Curry grunted, “Hah?”
“All around a pig’s tail is pork,” she repeated. “It’s an old silly saying.”
“What in hell does that tell us?” her boss demanded.
They considered it for a long moment, and Sheila’s inspired look faded. To Curry’s mind, pork, brought only the words, “bread and butter,” and that made him think of Ransome-Burlingame. A decision suddenly jelled in his be-laboured brain.
“Sheila, get on the phone—use messengers if you have to—and arrange a meeting in our conference room for earliest date. Get as many of our major accounts as you can to have their ad execs here. I don’t care where they are. Tell them we’ll pay their plane fare, but this is life and death concerning their contracts with us!
He arose to his feet and began a slow pacing that turned into a marathon before the week was out.

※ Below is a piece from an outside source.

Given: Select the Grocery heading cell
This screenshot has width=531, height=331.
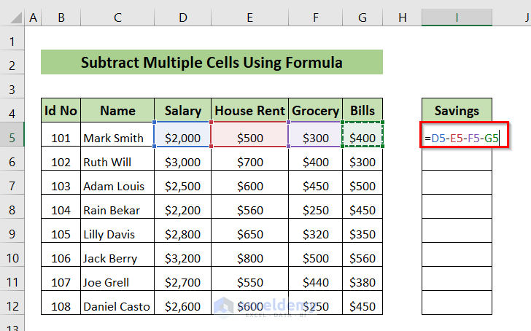Looking at the screenshot, I should pos(315,111).
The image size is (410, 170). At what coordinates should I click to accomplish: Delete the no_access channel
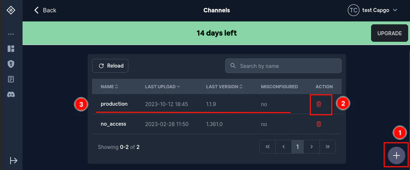click(319, 124)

IT WAS SATURDAY morning at last. The week had passed somehow, without a revolution or catastrophic disruption beyond the momentary faltering of business and industry on Black Tuesday. People showed up for work on time again, learned to talk in short, nervous spurts, and to proofread everything they wrote while under the momentary bombardments of verbiage.
The President’s message had been ignored, and the poisonous drivel had continued unabated. From seven A.M. to five P.M. the messages penetrated deeply into the brain, down where thoughts are born, and by Saturday it was no longer noteworthy to hear a bus-driver casually announce the name of a stop as, “First and Panty-girdle!”
Saturday, promptly at ten A.M. Curry strode purposefully into the conference room and faced eleven men down the long, polished table. An expectant cloud of cigar smoke hung over the men who represented four hundred million dollars in consumer production, and about ten and a half million in advertising revenue for CHB & S.